DATA EXCERPTS
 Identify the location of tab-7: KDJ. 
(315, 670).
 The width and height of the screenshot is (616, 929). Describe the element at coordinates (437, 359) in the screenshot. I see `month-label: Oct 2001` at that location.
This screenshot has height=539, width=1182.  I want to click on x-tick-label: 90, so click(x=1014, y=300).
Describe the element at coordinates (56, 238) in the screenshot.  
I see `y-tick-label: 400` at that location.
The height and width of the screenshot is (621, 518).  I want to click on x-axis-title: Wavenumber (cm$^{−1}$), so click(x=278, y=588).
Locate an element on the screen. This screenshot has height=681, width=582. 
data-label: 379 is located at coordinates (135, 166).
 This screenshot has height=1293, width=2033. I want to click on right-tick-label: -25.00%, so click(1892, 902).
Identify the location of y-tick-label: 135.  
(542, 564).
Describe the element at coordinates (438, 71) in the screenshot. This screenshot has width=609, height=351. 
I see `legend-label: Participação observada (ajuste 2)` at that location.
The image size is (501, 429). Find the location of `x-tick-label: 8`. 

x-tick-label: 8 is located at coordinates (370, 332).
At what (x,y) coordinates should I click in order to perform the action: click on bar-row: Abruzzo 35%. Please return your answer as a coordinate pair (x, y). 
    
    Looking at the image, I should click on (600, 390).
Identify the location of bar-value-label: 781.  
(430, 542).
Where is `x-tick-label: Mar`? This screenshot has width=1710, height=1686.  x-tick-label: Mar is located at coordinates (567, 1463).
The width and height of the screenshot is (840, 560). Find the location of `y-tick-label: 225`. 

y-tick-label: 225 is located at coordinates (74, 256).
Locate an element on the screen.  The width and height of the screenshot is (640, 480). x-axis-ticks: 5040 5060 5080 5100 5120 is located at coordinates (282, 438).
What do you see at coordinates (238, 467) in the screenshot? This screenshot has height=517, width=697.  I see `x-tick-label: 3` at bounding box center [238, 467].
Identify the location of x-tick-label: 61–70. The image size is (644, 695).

WHAT THE TASK ASKS
In the data, switch each "screenshot" to "image" in the lines from the one containing "coordinates (567, 1463)." through the one containing "y-tick-label: 225 is", both included. Return only those lines, with everything else left as it is.

SOLUTION TO THIS TASK
Where is `x-tick-label: Mar`? This image has width=1710, height=1686.  x-tick-label: Mar is located at coordinates (567, 1463).
The width and height of the image is (840, 560). Find the location of `y-tick-label: 225`. 

y-tick-label: 225 is located at coordinates (74, 256).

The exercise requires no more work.